India Ratings assigns ‘negative’ outlook to sugar companies

25 Jan 2013 Evaluate

Weighed down by the rising production costs, sufficient domestic availability and stable global prices, India Ratings has assigned a ‘negative’ outlook for sugar manufacturing companies for the year 2013. “There is a negative outlook for sugar manufacturing companies for 2013, considering a further deterioration in their financial profile. The operating margins of sugar companies in 2013 are likely to be below the 2012 levels (13 per cent), as sugar margins (October 2012-September 2013) may fall. Thus, financial leverage is expected to worsen. This is based on financial statements of 18 listed sugar companies,” India Ratings said.
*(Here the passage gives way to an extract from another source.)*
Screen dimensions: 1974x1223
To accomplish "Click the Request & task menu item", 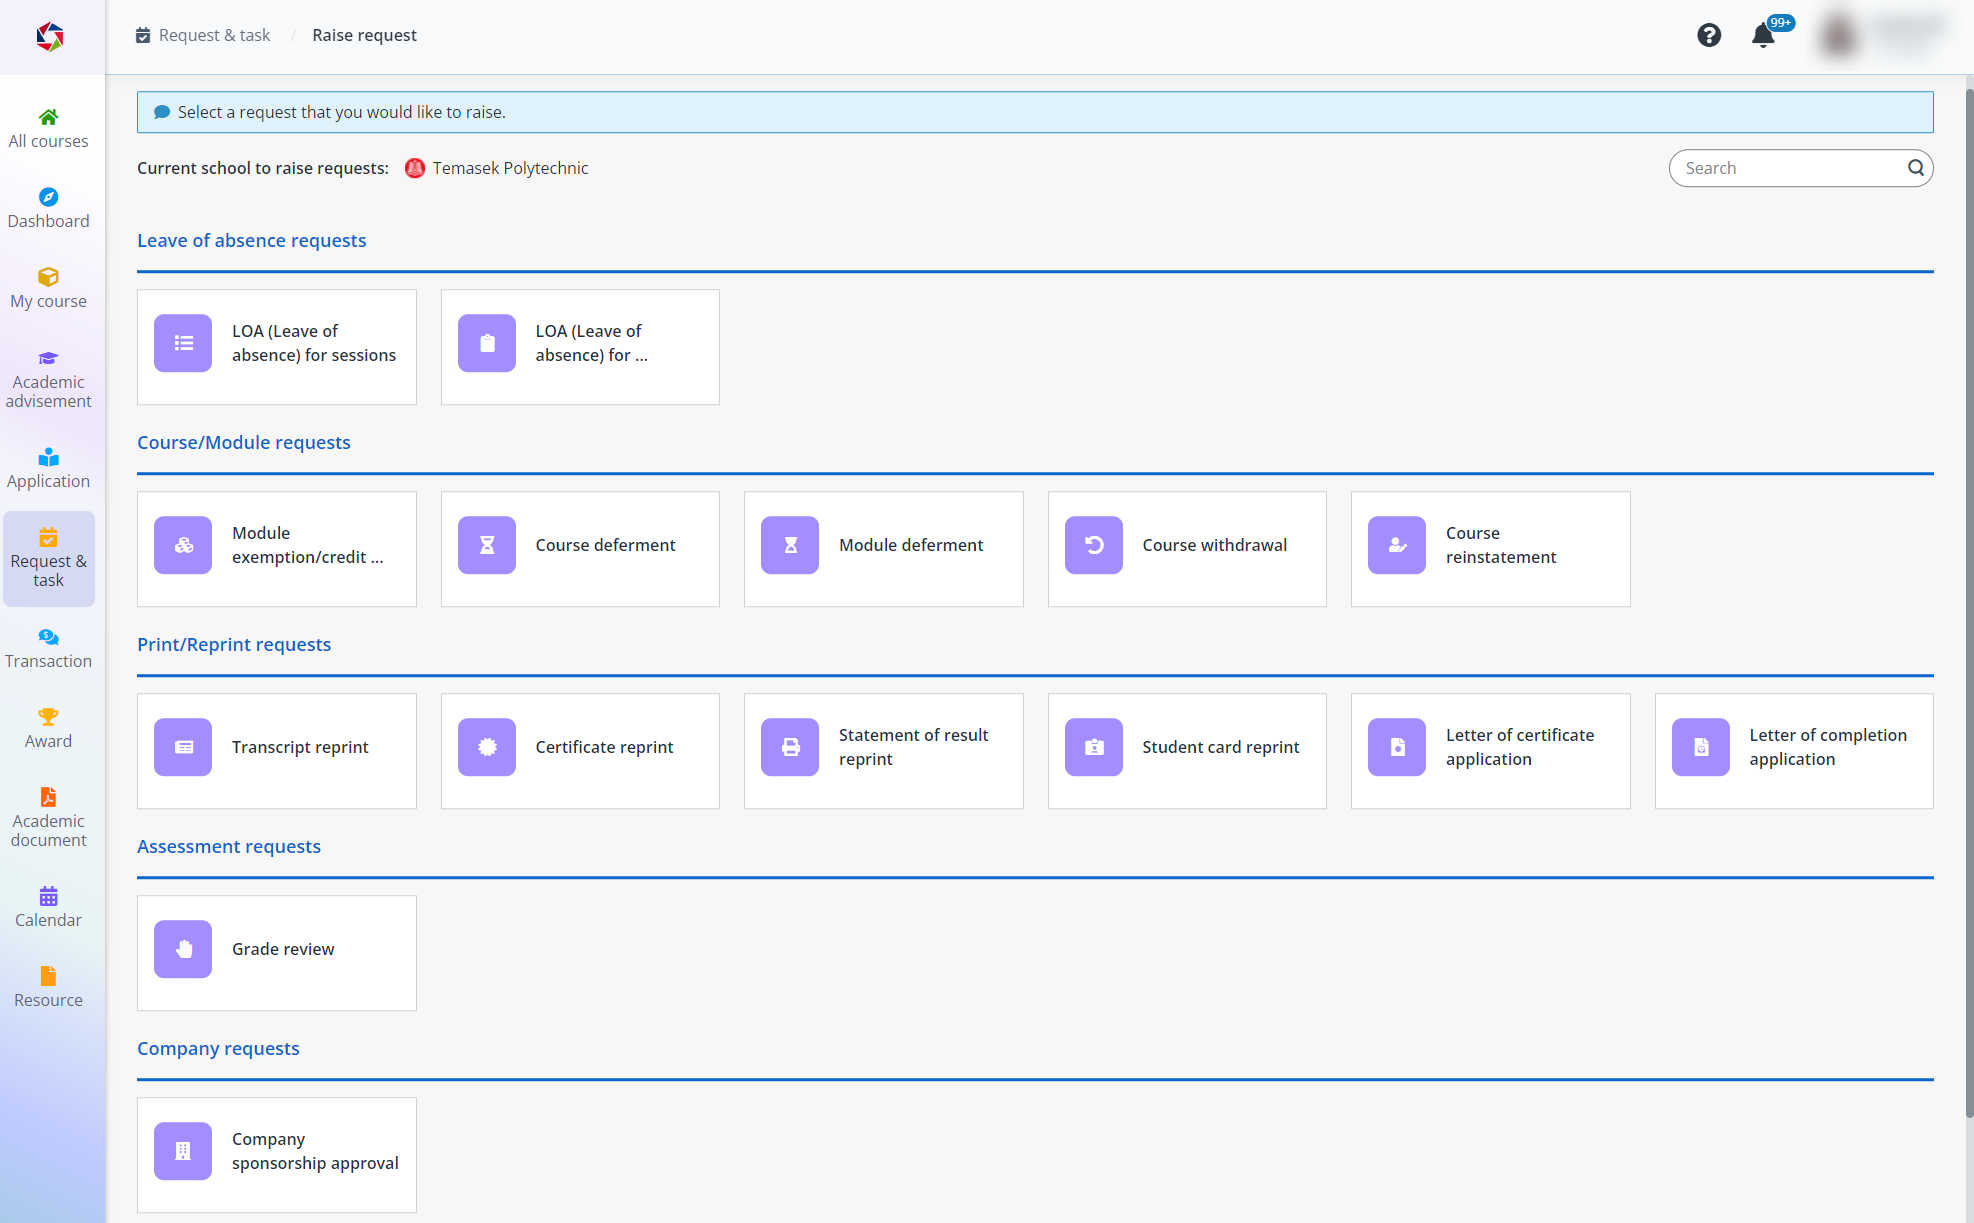I will coord(49,560).
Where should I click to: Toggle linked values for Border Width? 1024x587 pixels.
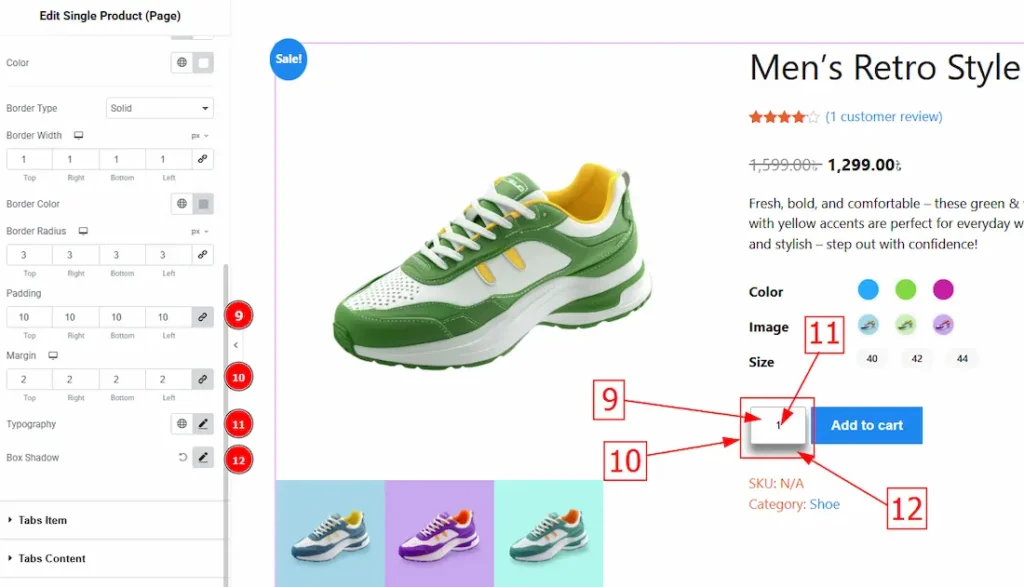tap(202, 159)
According to the credit rating agency, the floor for domestic prices is likely to be around Rs 30-32 per kg in 2013. The domestic sugar prices are likely to remain stable this year as there will be more than sufficient stock to meet internal consumption. However, considering the high domestic cost of production mainly due to rise in sugarcane costs by 16-17%, the prevailing sugar prices may be somewhat higher than the aforementioned range.

India Ratings said a comfortable global demand-supply balance will result in weak international sugar prices. Sugar would also be available for exports, subject to global attractiveness of domestically produced sugar. Thus, the world sugar market may be in a surplus for a third consecutive year.